DATA TO EXAMINE:
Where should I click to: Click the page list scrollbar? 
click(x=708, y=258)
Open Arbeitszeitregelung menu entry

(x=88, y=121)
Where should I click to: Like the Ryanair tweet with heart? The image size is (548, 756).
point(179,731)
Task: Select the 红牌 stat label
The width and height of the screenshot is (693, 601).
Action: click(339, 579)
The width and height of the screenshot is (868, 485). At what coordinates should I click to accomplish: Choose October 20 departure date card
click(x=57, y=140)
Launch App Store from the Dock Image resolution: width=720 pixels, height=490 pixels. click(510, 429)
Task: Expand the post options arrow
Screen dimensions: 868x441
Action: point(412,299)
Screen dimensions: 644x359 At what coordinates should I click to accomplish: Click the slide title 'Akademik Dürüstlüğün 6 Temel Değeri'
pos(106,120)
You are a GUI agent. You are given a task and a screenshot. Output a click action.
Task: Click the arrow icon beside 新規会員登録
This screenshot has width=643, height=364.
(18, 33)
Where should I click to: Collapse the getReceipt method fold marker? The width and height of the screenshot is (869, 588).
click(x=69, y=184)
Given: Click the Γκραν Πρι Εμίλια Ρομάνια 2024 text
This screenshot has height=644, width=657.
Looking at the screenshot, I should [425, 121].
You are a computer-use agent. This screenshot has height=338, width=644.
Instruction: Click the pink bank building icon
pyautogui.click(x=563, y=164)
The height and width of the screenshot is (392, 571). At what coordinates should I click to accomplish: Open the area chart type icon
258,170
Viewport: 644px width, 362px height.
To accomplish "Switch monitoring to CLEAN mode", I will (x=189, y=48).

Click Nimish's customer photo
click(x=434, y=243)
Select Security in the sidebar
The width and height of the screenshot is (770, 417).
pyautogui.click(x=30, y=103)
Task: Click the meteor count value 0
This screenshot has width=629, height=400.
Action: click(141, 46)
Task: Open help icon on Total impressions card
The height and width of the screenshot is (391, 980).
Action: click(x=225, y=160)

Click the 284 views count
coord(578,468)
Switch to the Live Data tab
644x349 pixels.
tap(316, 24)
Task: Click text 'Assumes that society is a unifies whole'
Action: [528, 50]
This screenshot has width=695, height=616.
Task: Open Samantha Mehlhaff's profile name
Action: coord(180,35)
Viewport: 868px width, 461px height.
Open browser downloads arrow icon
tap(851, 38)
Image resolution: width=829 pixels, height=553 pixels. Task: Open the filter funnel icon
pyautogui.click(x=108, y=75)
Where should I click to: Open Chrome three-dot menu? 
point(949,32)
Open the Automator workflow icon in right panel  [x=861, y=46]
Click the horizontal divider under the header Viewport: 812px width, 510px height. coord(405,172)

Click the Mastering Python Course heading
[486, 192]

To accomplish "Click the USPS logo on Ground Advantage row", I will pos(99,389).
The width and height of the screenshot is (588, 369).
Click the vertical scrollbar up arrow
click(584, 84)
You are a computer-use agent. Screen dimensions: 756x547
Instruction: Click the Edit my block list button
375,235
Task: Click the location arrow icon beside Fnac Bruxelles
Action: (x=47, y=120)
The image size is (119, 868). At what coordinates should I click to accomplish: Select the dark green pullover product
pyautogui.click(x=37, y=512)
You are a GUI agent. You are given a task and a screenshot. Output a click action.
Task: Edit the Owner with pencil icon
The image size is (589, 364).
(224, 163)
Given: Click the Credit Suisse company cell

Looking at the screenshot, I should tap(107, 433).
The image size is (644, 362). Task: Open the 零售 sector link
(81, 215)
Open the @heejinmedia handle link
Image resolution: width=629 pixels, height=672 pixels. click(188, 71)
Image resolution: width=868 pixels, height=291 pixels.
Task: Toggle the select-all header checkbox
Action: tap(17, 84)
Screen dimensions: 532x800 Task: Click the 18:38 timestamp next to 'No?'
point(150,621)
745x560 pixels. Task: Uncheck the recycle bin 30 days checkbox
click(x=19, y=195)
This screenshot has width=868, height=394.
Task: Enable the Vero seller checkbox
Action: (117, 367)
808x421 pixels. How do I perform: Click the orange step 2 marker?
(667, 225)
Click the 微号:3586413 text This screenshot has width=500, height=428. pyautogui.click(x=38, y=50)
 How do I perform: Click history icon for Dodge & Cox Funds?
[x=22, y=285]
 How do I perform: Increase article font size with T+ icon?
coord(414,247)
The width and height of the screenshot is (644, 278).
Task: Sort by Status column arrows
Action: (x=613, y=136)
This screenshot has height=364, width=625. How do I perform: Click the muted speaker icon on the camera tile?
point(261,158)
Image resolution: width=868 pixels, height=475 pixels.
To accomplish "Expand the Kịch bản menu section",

INSTRUCTIONS TO FOLLOW:
Tell me how many lines of the records include the word "Viewport", and say nothing else.

OUTPUT FOR THIS TASK:
3